A Tour of ANALYZE in Big SQL v4.2

Introduction

Accurate and up-to-date statistics are the key ingredient when it comes to Big SQL query performance. Good statistics can improve query performance manyfold, whereas old, inaccurate or non-existent statistics can have the opposite effect. The following article takes a tour of the many enhancements to Analyze in gathering statistics in Big SQL v4.2.

The ANALYZE command is used to gather both table and column level statistics on Big SQL tables. Prior to Big SQL v4.2, the ANALYZE command spawned a MapReduce job, which read the table being analyzed, gathered the appropriate statistics and stored the information in the Big SQL catalog. The ANALYZE command has been completely overhauled in Big SQL v4.2; it no longer creates a MapReduce job, and all processing to gather and update statistics is done within the Big SQL engine itself. This greatly simplifies statistics gathering, since there is now no need to tune and monitor the MapReduce jobs created by ANALYZE.

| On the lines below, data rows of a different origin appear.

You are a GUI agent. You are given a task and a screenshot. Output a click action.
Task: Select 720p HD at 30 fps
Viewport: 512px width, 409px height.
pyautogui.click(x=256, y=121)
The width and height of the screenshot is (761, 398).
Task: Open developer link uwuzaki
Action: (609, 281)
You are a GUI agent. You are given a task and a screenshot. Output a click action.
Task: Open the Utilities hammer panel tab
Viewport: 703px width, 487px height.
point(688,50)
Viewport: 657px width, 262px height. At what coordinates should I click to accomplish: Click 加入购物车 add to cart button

Tip: If you wish to return to the MapReduce method, use the following command before invoking Analyze – but be warned, the MapReduce method is deprecated and likely to be removed in future releases of Big SQL:

SET HADOOP PROPERTY biginsights.stats.use.v2=false

Big SQL v4.2 also introduces autonomic smarts, which automatically gather statistics when:

a LOAD HADOOP statement has completed, or
an HCAT_SYNC_OBJECTS procedure has completed, or
Big SQL detects a table’s statistics are out of date.

The remainder of the article will explore these new features in more detail.

Gathering statistics explicitly using ANALYZE

Use the ANALYZE statement to gather table and column level statistics for a Big SQL table. For example, to gather statistics for the WEATHER table, along with columns date, location, temp, rain_mm and windspeed_kmh, use:

ANALYZE TABLE SIMON.WEATHER COMPUTE STATISTICS FOR COLUMNS DATE, LOCATION, TEMP, RAIN_MM, WINDSPEED_KMH;

Depending on the properties and number of columns analyzed, this can be a resource intensive operation – often scanning large portions of the table in order to gather the statistics it needs. By default, ANALYZE collects table level statistics, such as cardinality, number and size of files, and column level statistics such as min and max values, column cardinality, distribution and histogram statistics, number of nulls, etc.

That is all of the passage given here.